Don’t say you weren’t warned.

Back in June, I had a detailed post about a new state law that will require many companies to enact measures to protect Social Security numbers and other typers of "personal information". 

The new law, Public Act 08-167 (called "An Act Concerning the Confidentiality of Social Security Numbers"), is just a week away from in effective date of  October 1, 2008. You can download the text of this very broad new law here.

This new state law requires all businesses that "collect Social Security numbers in the course of business" to safeguard social security numbers, dispose of them properly and create a policy regarding such information.

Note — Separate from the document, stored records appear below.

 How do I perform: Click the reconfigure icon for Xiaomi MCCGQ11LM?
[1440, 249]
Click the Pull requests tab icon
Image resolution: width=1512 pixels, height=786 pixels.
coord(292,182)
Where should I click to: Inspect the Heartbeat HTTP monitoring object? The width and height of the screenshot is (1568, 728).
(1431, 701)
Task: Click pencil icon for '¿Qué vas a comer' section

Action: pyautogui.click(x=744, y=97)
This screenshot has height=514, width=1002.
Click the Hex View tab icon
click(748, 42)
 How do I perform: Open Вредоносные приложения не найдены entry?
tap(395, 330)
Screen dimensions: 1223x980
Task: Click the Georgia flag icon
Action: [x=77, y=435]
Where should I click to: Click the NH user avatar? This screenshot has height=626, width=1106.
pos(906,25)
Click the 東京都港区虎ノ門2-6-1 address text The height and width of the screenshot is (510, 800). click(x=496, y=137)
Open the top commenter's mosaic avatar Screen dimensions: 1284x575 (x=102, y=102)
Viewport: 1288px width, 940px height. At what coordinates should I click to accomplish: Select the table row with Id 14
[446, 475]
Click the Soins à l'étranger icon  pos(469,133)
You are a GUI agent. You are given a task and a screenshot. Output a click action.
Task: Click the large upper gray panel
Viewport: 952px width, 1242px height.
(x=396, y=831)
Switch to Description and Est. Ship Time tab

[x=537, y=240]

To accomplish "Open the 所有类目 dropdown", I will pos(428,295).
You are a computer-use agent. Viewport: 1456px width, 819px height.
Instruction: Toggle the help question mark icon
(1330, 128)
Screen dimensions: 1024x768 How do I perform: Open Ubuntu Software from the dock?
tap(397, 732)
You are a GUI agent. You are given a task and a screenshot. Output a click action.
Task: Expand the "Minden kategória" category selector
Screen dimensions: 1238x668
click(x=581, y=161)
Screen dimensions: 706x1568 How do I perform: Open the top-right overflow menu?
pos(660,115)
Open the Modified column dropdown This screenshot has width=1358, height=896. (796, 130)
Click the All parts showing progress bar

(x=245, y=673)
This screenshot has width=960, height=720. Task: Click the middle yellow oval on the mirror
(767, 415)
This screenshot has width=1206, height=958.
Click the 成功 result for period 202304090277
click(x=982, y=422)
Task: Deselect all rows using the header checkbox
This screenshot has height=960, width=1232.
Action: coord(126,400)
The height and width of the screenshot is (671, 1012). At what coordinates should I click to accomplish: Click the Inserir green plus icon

It also requires all "persons" who get "personal information" on one person, to safeguard such information as well.

So, what do companies and employers need to be thinking about now?

  • Create a "Privacy Protection Policy"

This policy must 1) ensure confidentiality of Social Security numbers, 2) prohibit their unlawful disclosure, and, 3)  limit access to them.

  • Publish or Post the Privacy Policy
  • Protect "Personal Information"

What is considered "Personal Information"?  The Act defines it has "information capable of being associated with a particular individual through one or more identifiers". 
What are some examples?
Social Security number, driver’s license number, state identification card number, account numbers, credit or debit card number, passport number, alien registration number, or health insurance identification number.  Presumably, this could also include an employers own internal system for identifying employees.   Nothing in the new law prohibits employers from gathering and using this information, however.
What is not "Personal Information"? Any publicly available information lawfully made available from federal, state, or local government records or widely distributed media.

There’s still time to get ready.  Adoping such policies and procedures and consulting with counsel about this is the still the easiest way to avoid the penalties later on.